A Zeroth law was added later: A robot may not harm the human collective.

The story, together with these three laws was first published in the May 1941 issue of Astounding magazine.

Robot plays against itself!

Allied & Leisure advertisement, circa 1975.


Robot was an old Bronze Age arcade game released by Allied & Leisure way back in 1975.


The story

Pong was released in 1972, and by 1973 there were already a dozen different Pong clones on the market, many of which were basically the exact same game. Robot didn't come on the scene until three years later, and it was one of the most complicated versions of Pong every created. Most Pong games used a simple paddle, some had a joystick that was surprisingly remniscant of those little 1986 era analog computer joystick; but Robot had itself a real set of controls.


The game

This title is pretty simple in terms of gameplay. The object is to avoid missing ball for high score, pretty simple right? Well to make it a bit more difficult you had to control two paddles at the same time, using a pair of heavy analog joysticks, and a velocity button. The game you were playing doesn't really seem to have an analog in the real world, the goal is at the lower end of each side of the screen, and you must put the ball through it, but the world has gravity dragging the ball down, and you bounce it like you were playing ping pong. Overall it is massively complex for a Pong game.

The Machine

Robot came in a woodgrain formica dedicated cabinet. It was very curvy and very sexy in a 1970s sort of way, if you like cheap woodgrain panelling and burnt orange carpet then you would love what Robot looks like.

The front of the machine featured a fairly low key monitor bezel that actually had volume and brightness knobs right there where the players could mess with them (some games were still getting modified television sets back in 1975, and this was one of them. Coins were inserted on the control panel, twenty five cents for one player and fifty cents for two players.

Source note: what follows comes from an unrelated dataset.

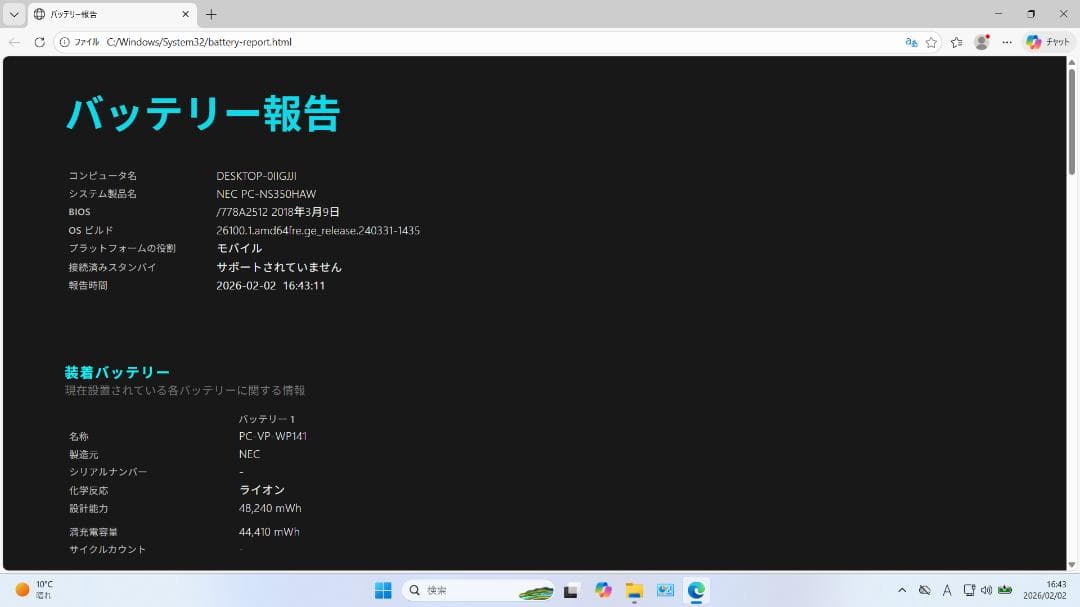Screen dimensions: 1080x607
Task: Open a new browser tab
Action: [210, 14]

The controls consisted of four heavy duty analog top fire sticks (basically flight sticks), one controlling each paddle, with each player controlling a pair of paddles. I feel these controls were a little bit too much for most people. It is hard enough to play games like Robotron 2084 that simply have two 8-way joysticks, trying to handle two analog sticks at the same time with buttons on them is just more than most people can handle.

The game itself was run by a single circuit board that contained exactly zero processors running at zero mhz, along with zero ram, and no information stored in EPROMS. In fact the entire thing was done with analog circuits and logic gates. You could actually copy this game perfectly just by soldering up an identical circuit board, there was no game code to copy, just hardware. The game is displayed on a modified 23" black and white television with the tuner removed. In the past I have successfully replaced these displays with other television models with only minor modifications.


Where to play

Actually, you can't really play this game anywhere. It is not emulated by any current software (not even MAME), and would be hard to do because it would require emulating analog circuits. It would be much easier to simply clone this title, than it would be to emulate it. Which is really too bad, because it is pretty sweet; well it is pretty sweet for a Pong clone.

You may want to add this to your arcade game collection. But you are probably going to have a really hard time finding one that still works. If you do manage to find one, then it will probably be fairly cheap. Most 70s era ball and paddle games sell for very affordable prices, but any individual early 70s title besides Pong will be almost impossible to locate, and this game is no exception to that rule.